Installé sur une butte de l’autre côté de la rue qui ferme la cour de la cité de la Muette, ce wagon de marchandises, du modèle de ceux qui avaient servi à transporter les déportés, est le lieu, depuis 1988, d’une exposition qui retrace l’histoire de la déportation. A l’intérieur même de la cité de la Muette, en 1989, à l’initiative de Raphaël Chemouni, pharmacien à Drancy, et d’un médecin, Richard Haddad, un conservatoire historique du camp est fondé, association privée régie par la loi de 1901. Ouvert à des chercheurs et à un public scolaire, ce conservatoire bénéficie alors de moyens modestes. Confiné à un local du rez-de-chaussée de la cité de la Muette, il expose des documents, organise des conférences et invite des témoins. Faute de moyens, les membres de l’association réussissent difficilement à préserver les traces du camp, en raison du travail du temps. Seules quelques plaques de dimensions modestes y rendent alors hommage aux internés. L’une est dédiée au poète Max Jacob. Juif converti au catholicisme depuis 1915, il a été arrêté à Saint-Benoît-sur-Loire le 24 février 1944, interné pendant quatre jours à la prison militaire d’Orléans et est mort d’une pneumonie le 5 mars 1944, moins d’une semaine après son transfert au camp de Drancy. Trois autres plaques commémoratives, à l’entrée de la cité, rendent tour à tour hommage à « 100 000 juifs » déportés et aux soldats français et britanniques détenus auparavant.

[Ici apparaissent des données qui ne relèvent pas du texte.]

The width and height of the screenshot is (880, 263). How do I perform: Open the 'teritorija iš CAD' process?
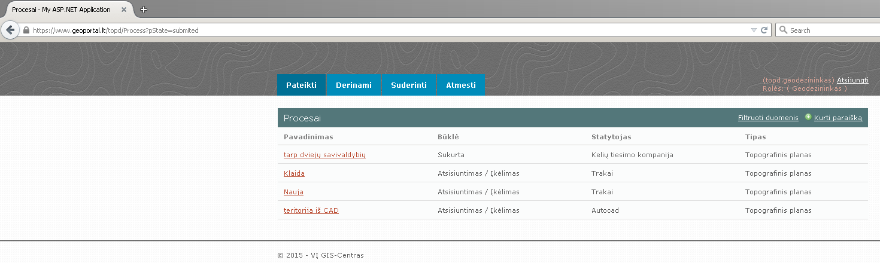[311, 210]
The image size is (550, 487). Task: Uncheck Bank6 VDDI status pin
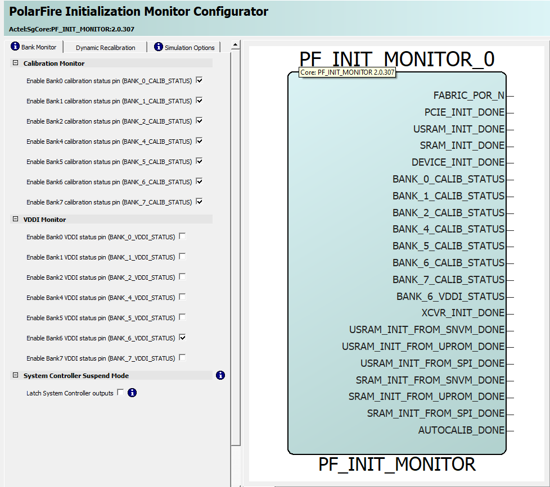tap(182, 338)
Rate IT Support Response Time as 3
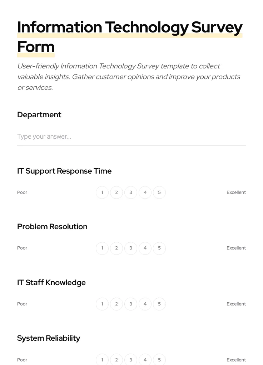 click(131, 192)
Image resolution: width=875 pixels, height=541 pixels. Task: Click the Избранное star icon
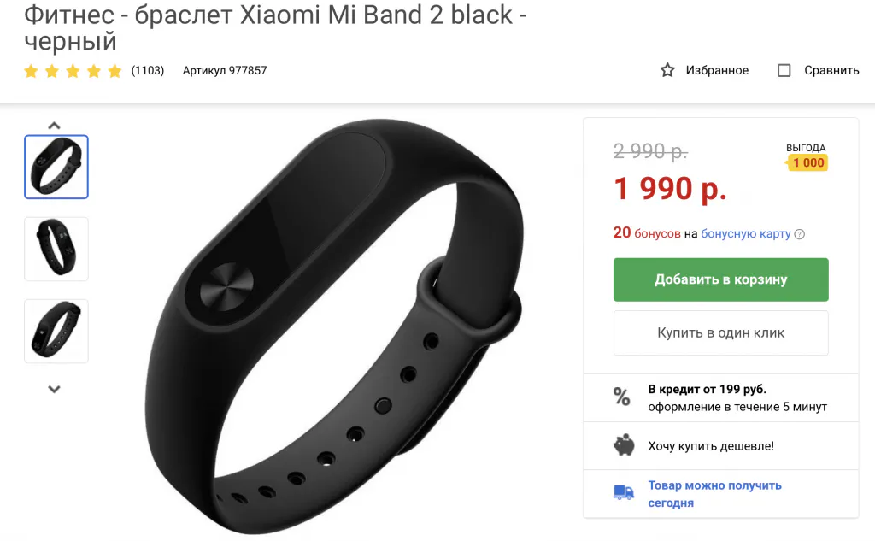pyautogui.click(x=667, y=70)
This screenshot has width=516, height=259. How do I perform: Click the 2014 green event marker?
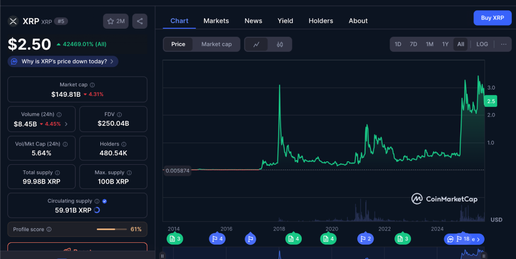pyautogui.click(x=175, y=239)
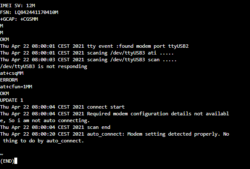Click the 'IMEI SV: 12M' line

[x=18, y=5]
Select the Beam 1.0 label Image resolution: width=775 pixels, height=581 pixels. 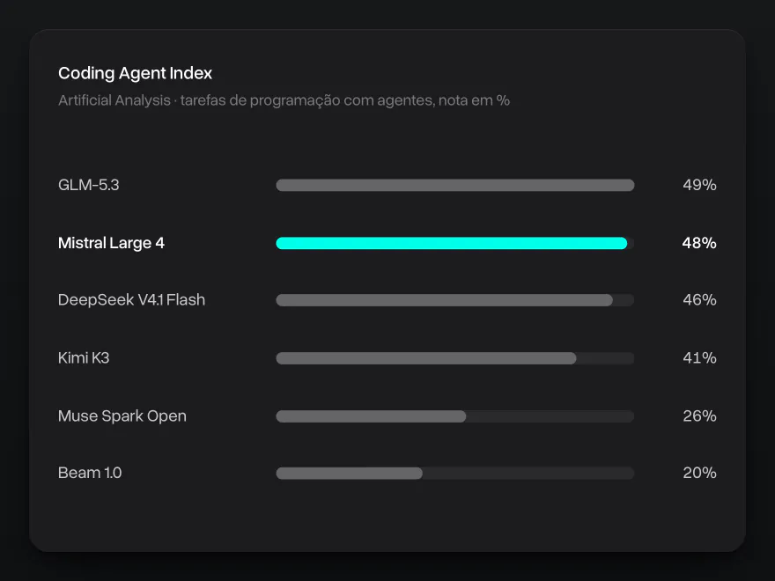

En 2000, le photographe américain William Betsch alerte les pouvoirs publics au sujet des travaux de rénovation engagés par l’office HLM de la cité de la Muette qui risquent de dénaturer le souvenir de l’ancien camp. A la demande de la direction des affaires culturelles, ces travaux sont interrompus. Signé le 25 mai 2001 par le ministre français de la Culture Catherine Tasca, un arrêté classe la cité de la Muette parmi les monuments et les sites protégés de France. L’arrêté de classement porte sur les façades, les toitures, les cages d’escalier, les caves et le tunnel d’évasion creusé en 1943 sur une longueur de 35 mètres. L’impulsion est venue du nouveau maire UDF Jean-Christophe Lagarde. Agé de 33 ans au moment de son élection, soucieux de marquer une rupture avec les élus communistes qui se sont succédés pendant plus d’un demi-siècle à la tête de la municipalité de Drancy, cet historien de formation ambitionne alors de transformer la cité de la Muette en un musée national de la déportation juive, en rendant les bâtiments à leur état d’origine. Ce projet, doublant le Mémorial de la Shoah alors en cours de travaux à Paris, s’inscrit dans une bataille idéologique de concurrence des victimes, en prenant le contre-pied de celui de la précédente municipalité communiste. Celle-ci, accusée de noyer la spécificité de la Shoah, avait envisagé d’installer dans la cité de la Muette un centre international de recherche sur les exclusions, en un triangle de la solidarité avec l’île de Gorée, lieu de souvenir du départ des esclaves au Sénégal, et Robben Island, la prison de Nelson Mandela au temps de l’apartheid.